*** Data listing ***

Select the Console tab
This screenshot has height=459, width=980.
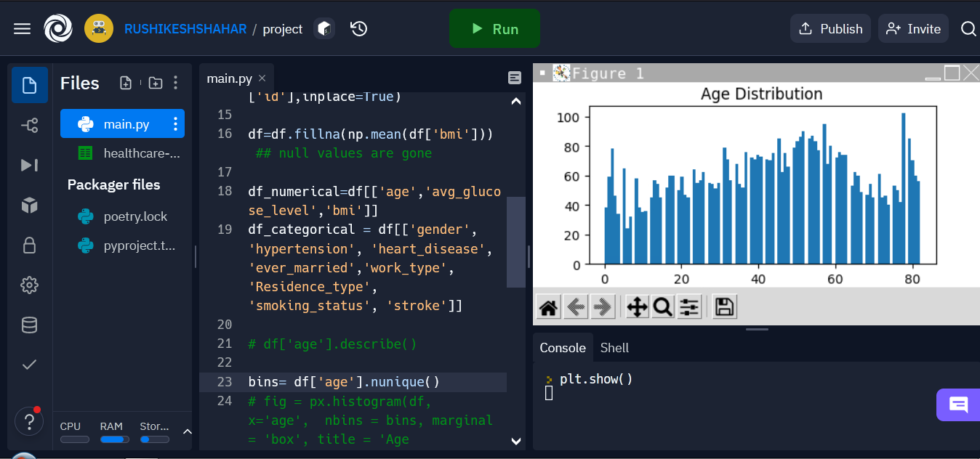tap(563, 348)
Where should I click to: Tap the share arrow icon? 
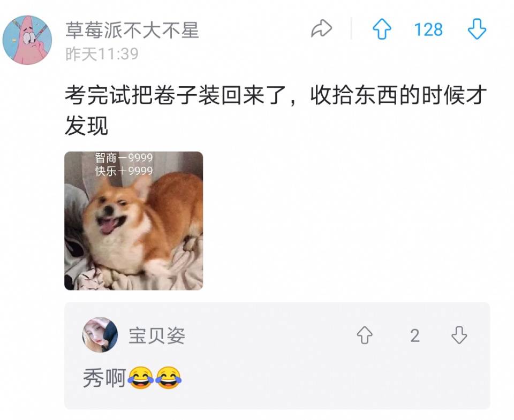click(x=322, y=28)
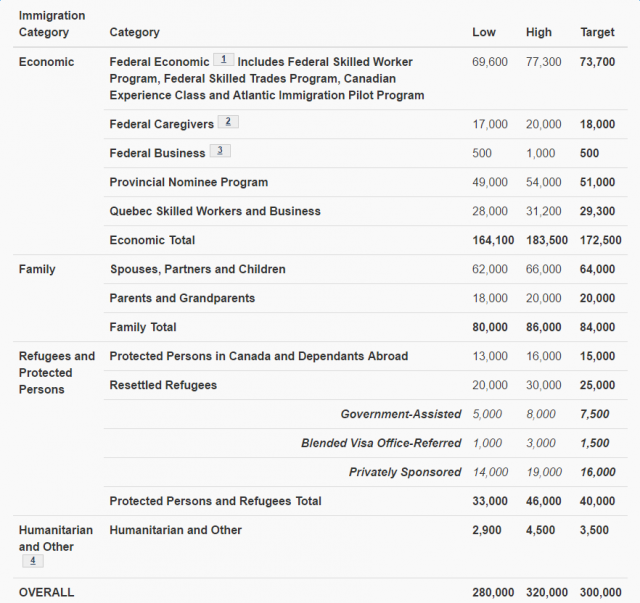Click the Blended Visa Office-Referred label
This screenshot has height=603, width=640.
click(381, 443)
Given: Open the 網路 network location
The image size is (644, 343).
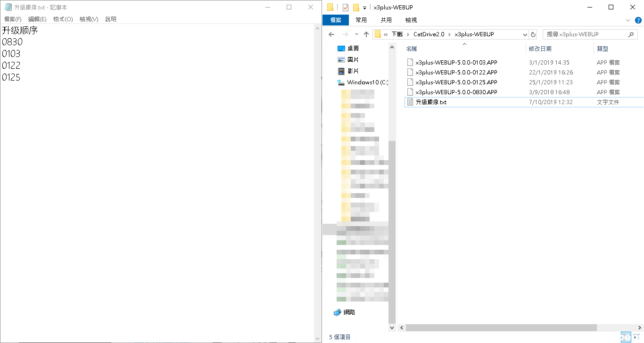Looking at the screenshot, I should coord(349,312).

*** End of Data listing ***

• **What is needed**
All of the entries above should be retyped exactly, with the pictures left out.

• **Result for this exercise**
Select the Console tab
This screenshot has height=459, width=980.
tap(563, 348)
Where should I click to: Tap the share arrow icon? 
click(x=322, y=28)
Click the Blended Visa Office-Referred label
This screenshot has height=603, width=640.
click(381, 443)
Given: Open the 網路 network location
The image size is (644, 343).
Looking at the screenshot, I should coord(349,312).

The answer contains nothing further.